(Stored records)
== Segment start ==
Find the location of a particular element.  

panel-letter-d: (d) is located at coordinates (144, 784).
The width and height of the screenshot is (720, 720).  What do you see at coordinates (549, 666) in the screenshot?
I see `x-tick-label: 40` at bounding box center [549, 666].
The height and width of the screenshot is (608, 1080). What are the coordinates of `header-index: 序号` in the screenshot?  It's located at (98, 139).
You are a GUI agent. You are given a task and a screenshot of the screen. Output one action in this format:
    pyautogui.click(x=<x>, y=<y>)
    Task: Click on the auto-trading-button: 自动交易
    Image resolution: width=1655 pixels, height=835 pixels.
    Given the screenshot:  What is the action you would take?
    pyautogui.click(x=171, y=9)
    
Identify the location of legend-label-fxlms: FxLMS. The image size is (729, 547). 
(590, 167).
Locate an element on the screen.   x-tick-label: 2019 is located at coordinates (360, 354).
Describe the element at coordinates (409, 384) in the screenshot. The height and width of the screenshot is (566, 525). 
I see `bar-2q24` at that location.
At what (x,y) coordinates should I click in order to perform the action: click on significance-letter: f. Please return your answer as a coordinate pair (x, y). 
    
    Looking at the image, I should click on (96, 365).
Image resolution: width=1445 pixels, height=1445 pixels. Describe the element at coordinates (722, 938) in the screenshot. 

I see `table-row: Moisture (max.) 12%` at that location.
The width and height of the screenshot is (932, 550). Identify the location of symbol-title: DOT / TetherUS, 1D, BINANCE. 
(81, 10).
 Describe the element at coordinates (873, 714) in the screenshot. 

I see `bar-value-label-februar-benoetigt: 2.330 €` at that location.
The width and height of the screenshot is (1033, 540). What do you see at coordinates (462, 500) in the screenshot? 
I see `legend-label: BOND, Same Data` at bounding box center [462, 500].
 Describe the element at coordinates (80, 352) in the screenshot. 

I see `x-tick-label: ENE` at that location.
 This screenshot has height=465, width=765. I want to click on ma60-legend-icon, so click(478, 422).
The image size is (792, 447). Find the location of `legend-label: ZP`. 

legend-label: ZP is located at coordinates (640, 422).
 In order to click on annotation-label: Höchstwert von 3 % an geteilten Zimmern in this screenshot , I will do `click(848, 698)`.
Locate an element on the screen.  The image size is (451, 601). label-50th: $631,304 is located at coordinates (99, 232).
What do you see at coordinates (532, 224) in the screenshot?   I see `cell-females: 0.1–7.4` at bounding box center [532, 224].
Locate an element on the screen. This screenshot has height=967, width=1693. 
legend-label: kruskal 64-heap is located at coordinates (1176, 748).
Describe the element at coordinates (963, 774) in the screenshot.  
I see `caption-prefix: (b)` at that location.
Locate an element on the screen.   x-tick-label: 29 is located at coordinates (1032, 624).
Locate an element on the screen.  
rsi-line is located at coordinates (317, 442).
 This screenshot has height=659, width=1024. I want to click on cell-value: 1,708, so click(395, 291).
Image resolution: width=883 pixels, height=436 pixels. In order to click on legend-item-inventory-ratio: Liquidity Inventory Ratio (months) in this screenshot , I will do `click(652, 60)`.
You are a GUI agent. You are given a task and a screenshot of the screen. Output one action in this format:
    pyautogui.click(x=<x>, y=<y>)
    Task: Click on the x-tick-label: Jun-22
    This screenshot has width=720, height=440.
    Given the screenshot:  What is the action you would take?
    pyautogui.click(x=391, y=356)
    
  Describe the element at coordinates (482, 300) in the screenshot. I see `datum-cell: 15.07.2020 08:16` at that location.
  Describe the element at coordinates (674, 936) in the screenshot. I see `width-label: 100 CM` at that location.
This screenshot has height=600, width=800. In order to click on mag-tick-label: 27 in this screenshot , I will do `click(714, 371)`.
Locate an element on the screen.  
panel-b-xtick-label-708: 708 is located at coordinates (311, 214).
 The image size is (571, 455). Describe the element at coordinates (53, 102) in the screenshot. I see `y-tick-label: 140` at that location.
== Segment end ==
GOAL OF THE EXERCISE:
Update the items above by replacing every "Image resolution" with "Screen resolution", and give them all back with everything else unchanged.

ANSWER BOX:
Find the location of a particular element.  

panel-letter-d: (d) is located at coordinates (144, 784).
The width and height of the screenshot is (720, 720).  What do you see at coordinates (549, 666) in the screenshot?
I see `x-tick-label: 40` at bounding box center [549, 666].
The height and width of the screenshot is (608, 1080). What are the coordinates of `header-index: 序号` in the screenshot?  It's located at (98, 139).
You are a GUI agent. You are given a task and a screenshot of the screen. Output one action in this format:
    pyautogui.click(x=<x>, y=<y>)
    Task: Click on the auto-trading-button: 自动交易
    Screen resolution: width=1655 pixels, height=835 pixels.
    Given the screenshot:  What is the action you would take?
    pyautogui.click(x=171, y=9)
    
Identify the location of legend-label-fxlms: FxLMS. The image size is (729, 547). 
(590, 167).
Locate an element on the screen.   x-tick-label: 2019 is located at coordinates (360, 354).
Describe the element at coordinates (409, 384) in the screenshot. The height and width of the screenshot is (566, 525). 
I see `bar-2q24` at that location.
At what (x,y) coordinates should I click in order to perform the action: click on significance-letter: f. Please return your answer as a coordinate pair (x, y). 
    
    Looking at the image, I should click on (96, 365).
Screen resolution: width=1445 pixels, height=1445 pixels. Describe the element at coordinates (722, 938) in the screenshot. 

I see `table-row: Moisture (max.) 12%` at that location.
The width and height of the screenshot is (932, 550). Identify the location of symbol-title: DOT / TetherUS, 1D, BINANCE. 
(81, 10).
 Describe the element at coordinates (873, 714) in the screenshot. 

I see `bar-value-label-februar-benoetigt: 2.330 €` at that location.
The width and height of the screenshot is (1033, 540). What do you see at coordinates (462, 500) in the screenshot? 
I see `legend-label: BOND, Same Data` at bounding box center [462, 500].
 Describe the element at coordinates (80, 352) in the screenshot. 

I see `x-tick-label: ENE` at that location.
 This screenshot has height=465, width=765. I want to click on ma60-legend-icon, so click(478, 422).
The image size is (792, 447). Find the location of `legend-label: ZP`. 

legend-label: ZP is located at coordinates (640, 422).
 In order to click on annotation-label: Höchstwert von 3 % an geteilten Zimmern in this screenshot , I will do `click(848, 698)`.
Locate an element on the screen.  The image size is (451, 601). label-50th: $631,304 is located at coordinates (99, 232).
What do you see at coordinates (532, 224) in the screenshot?   I see `cell-females: 0.1–7.4` at bounding box center [532, 224].
Locate an element on the screen. This screenshot has height=967, width=1693. 
legend-label: kruskal 64-heap is located at coordinates (1176, 748).
Describe the element at coordinates (963, 774) in the screenshot.  
I see `caption-prefix: (b)` at that location.
Locate an element on the screen.   x-tick-label: 29 is located at coordinates (1032, 624).
Locate an element on the screen.  
rsi-line is located at coordinates (317, 442).
 This screenshot has height=659, width=1024. I want to click on cell-value: 1,708, so click(395, 291).
Screen resolution: width=883 pixels, height=436 pixels. In order to click on legend-item-inventory-ratio: Liquidity Inventory Ratio (months) in this screenshot , I will do `click(652, 60)`.
You are a GUI agent. You are given a task and a screenshot of the screen. Output one action in this format:
    pyautogui.click(x=<x>, y=<y>)
    Task: Click on the x-tick-label: Jun-22
    This screenshot has width=720, height=440.
    Given the screenshot:  What is the action you would take?
    pyautogui.click(x=391, y=356)
    
  Describe the element at coordinates (482, 300) in the screenshot. I see `datum-cell: 15.07.2020 08:16` at that location.
  Describe the element at coordinates (674, 936) in the screenshot. I see `width-label: 100 CM` at that location.
This screenshot has height=600, width=800. In order to click on mag-tick-label: 27 in this screenshot , I will do `click(714, 371)`.
Locate an element on the screen.  
panel-b-xtick-label-708: 708 is located at coordinates (311, 214).
 The image size is (571, 455). Describe the element at coordinates (53, 102) in the screenshot. I see `y-tick-label: 140` at that location.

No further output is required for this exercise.